Department of Gastroenterology & Hepatology, Singapore General Hospital, Singapore.
Duke-NUS Medical School, Singapore.
PLoS One. 2018 Jun 20;13(6):e0199166. doi: 10.1371/journal.pone.0199166. eCollection 2018.
Assessment of severity of liver fibrosis is essential in the management of non-alcoholic fatty liver disease (NAFLD). Second Harmonic Generation (SHG) microscopy is a novel optical tissue imaging system that provides automated quantification of fibrosis based on unique architectural features of collagen. This study aims to develop and validate a SHG-based index for automated staging of liver fibrosis in patients with NAFLD.
SHG microscopy was performed on archived liver biopsy specimens from 83 patients with NAFLD. A unique algorithm was developed to identify specific SHG parameters that correlated with fibrosis stage. The accuracy of the algorithm was compared against clinical assessment by experienced liver histopathologists using the Brunt fibrosis staging and further validated using the leave-one-out cross-validation method.

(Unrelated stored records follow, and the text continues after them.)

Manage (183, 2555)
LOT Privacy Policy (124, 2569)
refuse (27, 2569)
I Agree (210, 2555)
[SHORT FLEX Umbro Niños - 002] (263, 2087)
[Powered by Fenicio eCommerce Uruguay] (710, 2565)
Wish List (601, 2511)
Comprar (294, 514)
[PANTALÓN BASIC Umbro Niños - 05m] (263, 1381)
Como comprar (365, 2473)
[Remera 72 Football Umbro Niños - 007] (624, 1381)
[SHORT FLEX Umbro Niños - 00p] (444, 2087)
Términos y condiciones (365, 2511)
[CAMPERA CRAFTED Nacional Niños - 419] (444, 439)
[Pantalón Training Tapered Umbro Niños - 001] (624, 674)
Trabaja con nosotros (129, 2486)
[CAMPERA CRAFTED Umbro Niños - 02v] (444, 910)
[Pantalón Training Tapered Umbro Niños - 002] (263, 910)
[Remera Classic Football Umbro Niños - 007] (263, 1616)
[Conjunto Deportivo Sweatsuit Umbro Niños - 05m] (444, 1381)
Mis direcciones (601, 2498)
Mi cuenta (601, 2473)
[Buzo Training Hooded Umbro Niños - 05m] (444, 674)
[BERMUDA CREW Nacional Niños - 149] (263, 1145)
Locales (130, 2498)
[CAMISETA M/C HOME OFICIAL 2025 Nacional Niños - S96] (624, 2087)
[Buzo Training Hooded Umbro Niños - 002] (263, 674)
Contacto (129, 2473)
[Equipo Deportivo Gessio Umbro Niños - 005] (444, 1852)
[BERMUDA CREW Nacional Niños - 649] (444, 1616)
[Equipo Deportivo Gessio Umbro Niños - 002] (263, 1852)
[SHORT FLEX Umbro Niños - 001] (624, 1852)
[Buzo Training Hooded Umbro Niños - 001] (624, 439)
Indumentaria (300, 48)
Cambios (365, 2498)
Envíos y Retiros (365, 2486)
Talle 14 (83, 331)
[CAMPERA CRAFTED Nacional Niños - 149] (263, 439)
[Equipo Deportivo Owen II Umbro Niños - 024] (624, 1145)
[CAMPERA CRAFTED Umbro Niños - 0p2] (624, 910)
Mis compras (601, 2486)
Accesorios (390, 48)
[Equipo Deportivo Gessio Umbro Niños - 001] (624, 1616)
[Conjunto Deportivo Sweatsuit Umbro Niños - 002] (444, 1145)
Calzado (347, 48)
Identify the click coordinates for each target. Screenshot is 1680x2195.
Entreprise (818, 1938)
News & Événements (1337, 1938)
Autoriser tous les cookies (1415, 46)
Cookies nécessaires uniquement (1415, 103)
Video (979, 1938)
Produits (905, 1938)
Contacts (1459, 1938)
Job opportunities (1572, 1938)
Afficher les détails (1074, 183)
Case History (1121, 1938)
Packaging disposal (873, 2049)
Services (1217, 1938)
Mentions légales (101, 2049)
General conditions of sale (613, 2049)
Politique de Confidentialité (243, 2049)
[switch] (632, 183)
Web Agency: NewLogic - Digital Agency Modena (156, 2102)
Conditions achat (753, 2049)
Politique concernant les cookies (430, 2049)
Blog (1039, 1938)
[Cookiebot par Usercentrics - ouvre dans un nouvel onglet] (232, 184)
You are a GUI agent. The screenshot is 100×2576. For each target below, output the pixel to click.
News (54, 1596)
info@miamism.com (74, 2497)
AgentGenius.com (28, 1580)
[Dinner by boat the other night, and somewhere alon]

Mean age of the study cohort was 51.8 ± 11.7 years, with 41% males. A fibrosis index (SHG B-index) was developed comprising 14 unique SHG-based collagen parameters that correlated with severity of NAFLD fibrosis in a continuous fashion. The SHG B-index had excellent correlation with Brunt fibrosis stage (Spearman's correlation 0.820, p<0.001). AUROCs for prediction of Brunt fibrosis stages 1, 2, 3 and 4 were 0.853, 0.967, 0.985 and 0.941 respectively. In the cross-validation analysis, the SHG B-index demonstrated high specificity for diagnosis of all grades of fibrosis. A SHG B-index score of >1.76 had an overall diagnostic accuracy of 98.5% for prediction of presence of bridging fibrosis (Brunt stage ≥3) with sensitivity of 87.5%, specificity 98.0%, positive predictive value 96.6% and negative predictive value 92.6%.
The SHG B-index is a unique SHG-based index that provides accurate automated assessment of fibrosis stage in NAFLD patients.
非酒精性脂肪性肝病(NAFLD)的管理中,评估肝纤维化的严重程度至关重要。二次谐波产生(SHG)显微镜是一种新颖的光学组织成像系统,它基于胶原的独特结构特征提供纤维化的自动定量。本研究旨在开发和验证一种基于 SHG 的指数,用于自动分期 NAFLD 患者的肝纤维化。
对 83 例 NAFLD 患者的存档肝活检标本进行 SHG 显微镜检查。开发了一种独特的算法,以识别与纤维化分期相关的特定 SHG 参数。该算法的准确性通过经验丰富的肝组织病理学家对 Brunt 纤维化分期的临床评估进行比较,并使用留一法交叉验证方法进一步验证。
研究队列的平均年龄为 51.8±11.7 岁,男性占 41%。开发了一种纤维化指数(SHG B-指数),由 14 个独特的基于 SHG 的胶原参数组成,与 NAFLD 纤维化的严重程度呈连续相关。SHG B-指数与 Brunt 纤维化分期有很好的相关性(Spearman 相关系数 0.820,p<0.001)。预测 Brunt 纤维化分期 1、2、3 和 4 的 AUROC 分别为 0.853、0.967、0.985 和 0.941。在交叉验证分析中,SHG B-指数对所有纤维化程度的诊断具有很高的特异性。SHG B-指数>1.76 时,对桥接纤维化(Brunt 分期≥3)的存在具有 98.5%的总体诊断准确性,其敏感性为 87.5%,特异性为 98.0%,阳性预测值为 96.6%,阴性预测值为 92.6%。
SHG B-指数是一种独特的基于 SHG 的指数,可提供 NAFLD 患者纤维化分期的准确自动评估。